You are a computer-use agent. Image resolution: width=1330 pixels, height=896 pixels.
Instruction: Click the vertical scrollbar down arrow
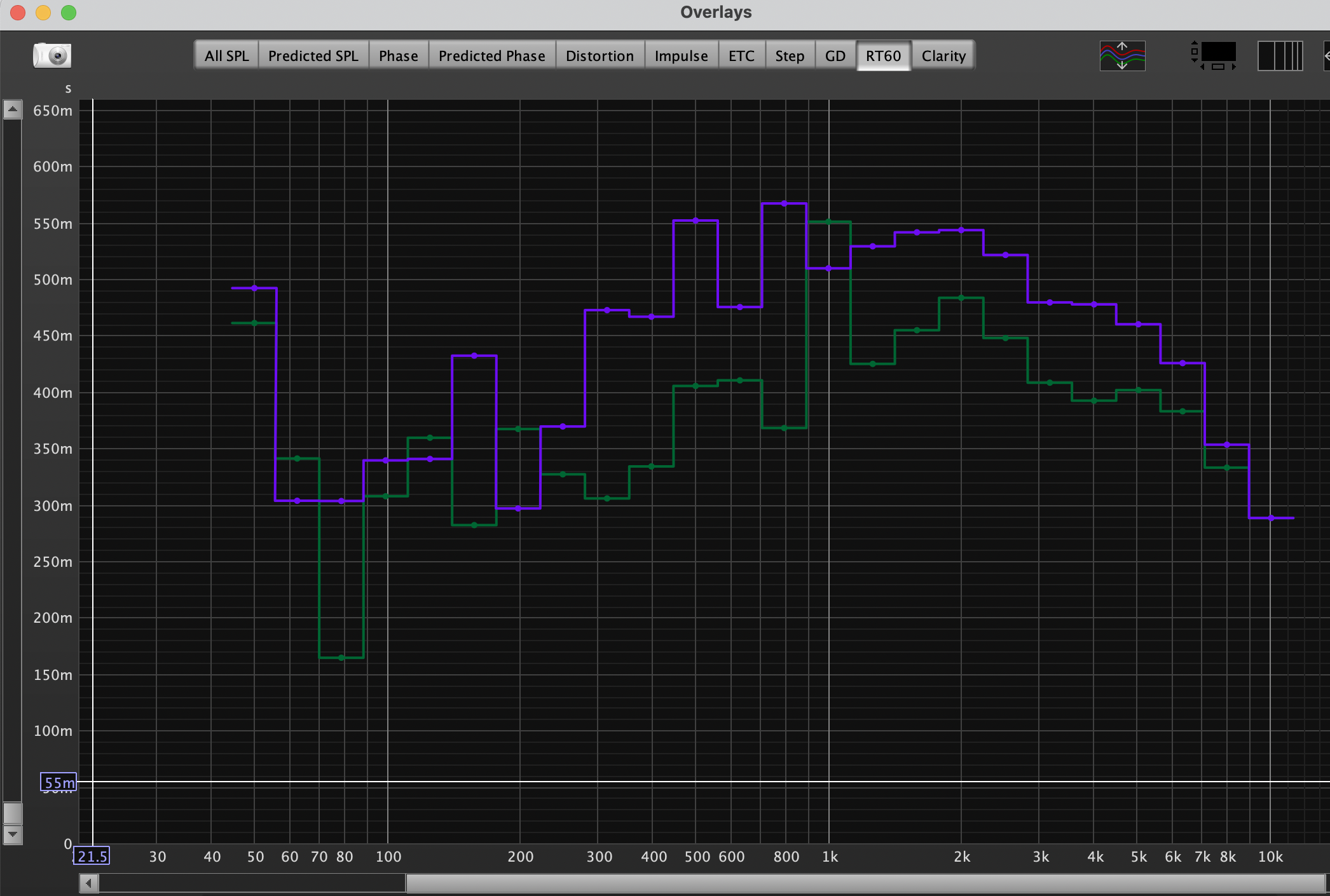[x=12, y=834]
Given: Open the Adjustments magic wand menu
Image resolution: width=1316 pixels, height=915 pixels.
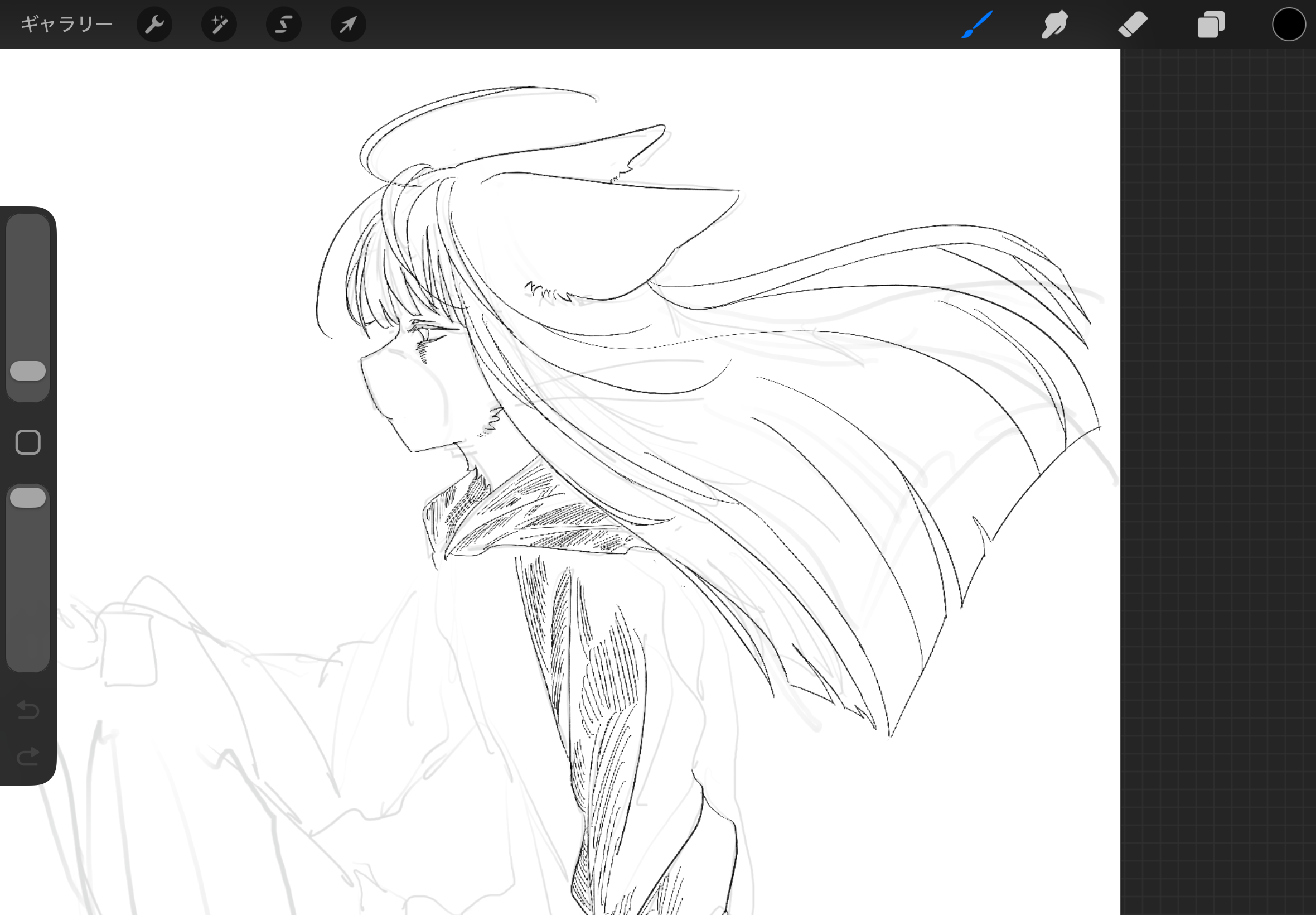Looking at the screenshot, I should [219, 25].
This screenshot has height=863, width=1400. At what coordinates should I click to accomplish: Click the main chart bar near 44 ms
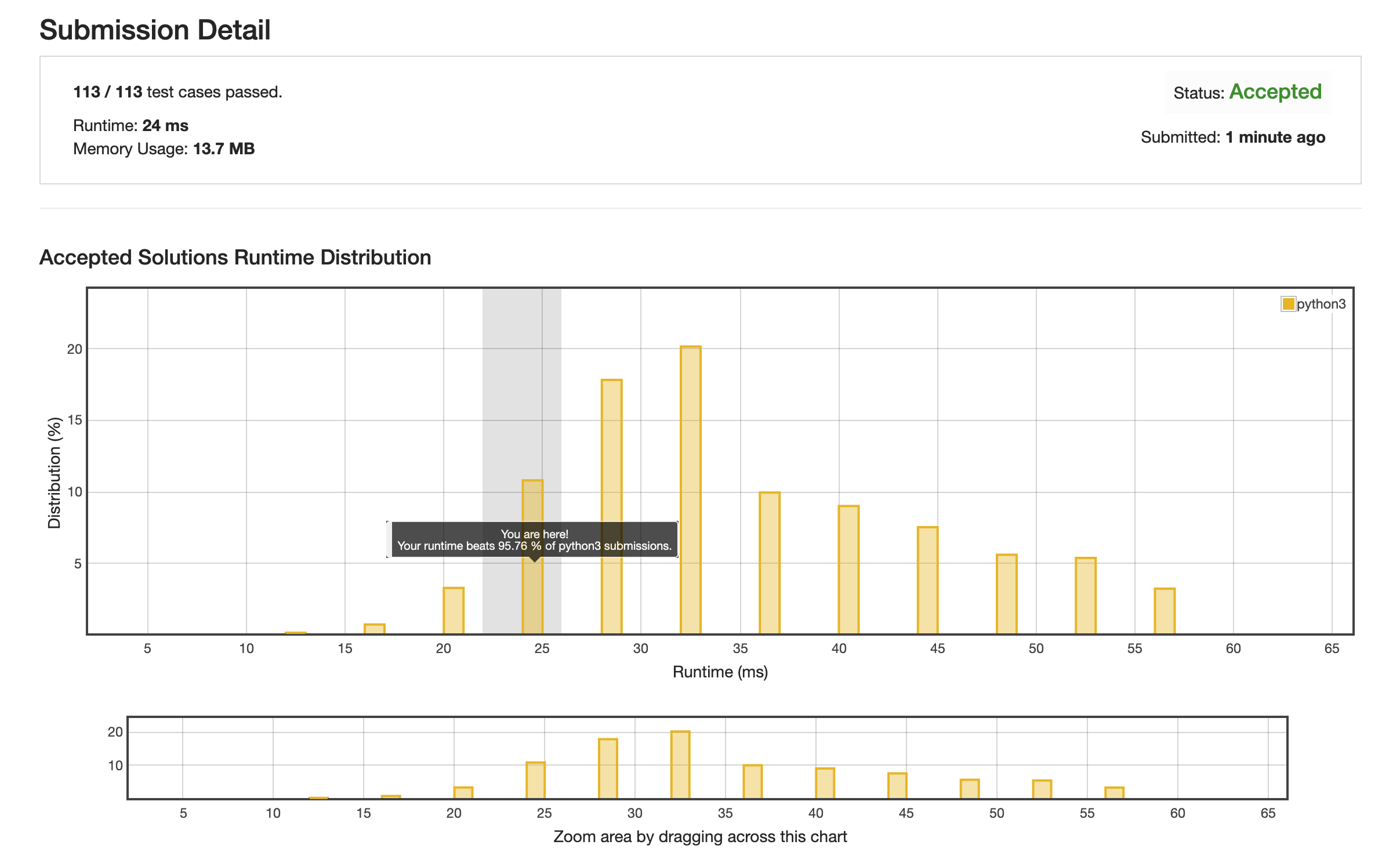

★ ★ ★

*The task*
Output the full listing verbatim; pictures stay out.

*Answer to the problem*
You are a computer-use agent. Image resolution: width=1330 pixels, height=896 pixels.
Instruction: Click the vertical scrollbar down arrow
[x=12, y=834]
Given: Open the Adjustments magic wand menu
Image resolution: width=1316 pixels, height=915 pixels.
Looking at the screenshot, I should [219, 25].
This screenshot has height=863, width=1400. At what coordinates should I click to accomplish: Click the main chart bar near 44 ms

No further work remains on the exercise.